**Given information:**
++++++

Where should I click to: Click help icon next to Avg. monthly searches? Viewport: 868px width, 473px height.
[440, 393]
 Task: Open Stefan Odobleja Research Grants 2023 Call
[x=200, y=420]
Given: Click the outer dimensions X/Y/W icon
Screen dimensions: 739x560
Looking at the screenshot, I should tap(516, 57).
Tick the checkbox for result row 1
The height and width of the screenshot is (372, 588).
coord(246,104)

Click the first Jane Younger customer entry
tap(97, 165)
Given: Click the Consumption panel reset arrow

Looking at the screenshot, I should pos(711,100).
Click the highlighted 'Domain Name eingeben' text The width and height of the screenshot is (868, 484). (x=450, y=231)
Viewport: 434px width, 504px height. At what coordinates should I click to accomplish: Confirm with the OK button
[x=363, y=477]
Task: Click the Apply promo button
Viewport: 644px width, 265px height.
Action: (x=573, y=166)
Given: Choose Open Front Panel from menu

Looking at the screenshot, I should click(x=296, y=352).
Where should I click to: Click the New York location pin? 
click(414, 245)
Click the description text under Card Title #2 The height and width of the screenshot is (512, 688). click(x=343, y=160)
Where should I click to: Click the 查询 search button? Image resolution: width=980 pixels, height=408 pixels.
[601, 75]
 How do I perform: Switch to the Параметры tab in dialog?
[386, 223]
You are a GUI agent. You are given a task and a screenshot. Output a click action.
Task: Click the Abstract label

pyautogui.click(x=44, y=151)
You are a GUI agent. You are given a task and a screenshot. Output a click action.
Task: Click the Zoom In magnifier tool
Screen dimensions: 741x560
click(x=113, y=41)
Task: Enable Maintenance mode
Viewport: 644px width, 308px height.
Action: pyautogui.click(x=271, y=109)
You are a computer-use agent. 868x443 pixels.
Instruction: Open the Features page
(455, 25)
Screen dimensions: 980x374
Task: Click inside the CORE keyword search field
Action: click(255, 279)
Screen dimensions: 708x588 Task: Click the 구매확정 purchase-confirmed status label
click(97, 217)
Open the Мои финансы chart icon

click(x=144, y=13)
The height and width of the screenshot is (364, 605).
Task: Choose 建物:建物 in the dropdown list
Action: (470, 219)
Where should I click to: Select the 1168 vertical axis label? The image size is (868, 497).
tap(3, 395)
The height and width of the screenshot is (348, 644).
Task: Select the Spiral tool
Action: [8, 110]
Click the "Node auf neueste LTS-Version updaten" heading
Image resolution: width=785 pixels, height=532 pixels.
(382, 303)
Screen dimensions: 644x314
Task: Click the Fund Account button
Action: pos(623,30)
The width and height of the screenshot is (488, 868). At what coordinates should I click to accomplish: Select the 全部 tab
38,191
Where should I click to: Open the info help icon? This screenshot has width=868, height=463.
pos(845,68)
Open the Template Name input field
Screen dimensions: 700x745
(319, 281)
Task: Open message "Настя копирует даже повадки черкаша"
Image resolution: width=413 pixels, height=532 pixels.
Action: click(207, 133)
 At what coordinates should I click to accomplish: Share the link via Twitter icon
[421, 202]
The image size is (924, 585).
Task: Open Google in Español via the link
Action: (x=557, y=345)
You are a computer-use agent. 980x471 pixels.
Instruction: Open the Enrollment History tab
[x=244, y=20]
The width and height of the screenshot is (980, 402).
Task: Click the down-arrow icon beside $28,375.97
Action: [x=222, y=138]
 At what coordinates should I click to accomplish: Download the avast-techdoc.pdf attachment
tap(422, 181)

++++++

**Task details:**
Set down all of the data above again, exactly.

**Solution to the exercise:**
Where should I click to: Click help icon next to Avg. monthly searches? Viewport: 868px width, 473px height.
[440, 393]
 Task: Open Stefan Odobleja Research Grants 2023 Call
[x=200, y=420]
Given: Click the outer dimensions X/Y/W icon
Screen dimensions: 739x560
Looking at the screenshot, I should tap(516, 57).
Tick the checkbox for result row 1
The height and width of the screenshot is (372, 588).
coord(246,104)

Click the first Jane Younger customer entry
tap(97, 165)
Given: Click the Consumption panel reset arrow

Looking at the screenshot, I should pos(711,100).
Click the highlighted 'Domain Name eingeben' text The width and height of the screenshot is (868, 484). (x=450, y=231)
Viewport: 434px width, 504px height. At what coordinates should I click to accomplish: Confirm with the OK button
[x=363, y=477]
Task: Click the Apply promo button
Viewport: 644px width, 265px height.
Action: (x=573, y=166)
Given: Choose Open Front Panel from menu

Looking at the screenshot, I should click(x=296, y=352).
Where should I click to: Click the New York location pin? 
click(414, 245)
Click the description text under Card Title #2 The height and width of the screenshot is (512, 688). click(x=343, y=160)
Where should I click to: Click the 查询 search button? Image resolution: width=980 pixels, height=408 pixels.
[601, 75]
 How do I perform: Switch to the Параметры tab in dialog?
[386, 223]
You are a GUI agent. You are given a task and a screenshot. Output a click action.
Task: Click the Abstract label

pyautogui.click(x=44, y=151)
You are a GUI agent. You are given a task and a screenshot. Output a click action.
Task: Click the Zoom In magnifier tool
Screen dimensions: 741x560
click(x=113, y=41)
Task: Enable Maintenance mode
Viewport: 644px width, 308px height.
Action: pyautogui.click(x=271, y=109)
You are a computer-use agent. 868x443 pixels.
Instruction: Open the Features page
(455, 25)
Screen dimensions: 980x374
Task: Click inside the CORE keyword search field
Action: click(255, 279)
Screen dimensions: 708x588 Task: Click the 구매확정 purchase-confirmed status label
click(97, 217)
Open the Мои финансы chart icon

click(x=144, y=13)
The height and width of the screenshot is (364, 605).
Task: Choose 建物:建物 in the dropdown list
Action: (470, 219)
Where should I click to: Select the 1168 vertical axis label? The image size is (868, 497).
tap(3, 395)
The height and width of the screenshot is (348, 644).
Task: Select the Spiral tool
Action: [8, 110]
Click the "Node auf neueste LTS-Version updaten" heading
Image resolution: width=785 pixels, height=532 pixels.
(382, 303)
Screen dimensions: 644x314
Task: Click the Fund Account button
Action: pos(623,30)
The width and height of the screenshot is (488, 868). At what coordinates should I click to accomplish: Select the 全部 tab
38,191
Where should I click to: Open the info help icon? This screenshot has width=868, height=463.
pos(845,68)
Open the Template Name input field
Screen dimensions: 700x745
(319, 281)
Task: Open message "Настя копирует даже повадки черкаша"
Image resolution: width=413 pixels, height=532 pixels.
Action: click(207, 133)
 At what coordinates should I click to accomplish: Share the link via Twitter icon
[421, 202]
The image size is (924, 585).
Task: Open Google in Español via the link
Action: (x=557, y=345)
You are a computer-use agent. 980x471 pixels.
Instruction: Open the Enrollment History tab
[x=244, y=20]
The width and height of the screenshot is (980, 402).
Task: Click the down-arrow icon beside $28,375.97
Action: [x=222, y=138]
 At what coordinates should I click to accomplish: Download the avast-techdoc.pdf attachment
tap(422, 181)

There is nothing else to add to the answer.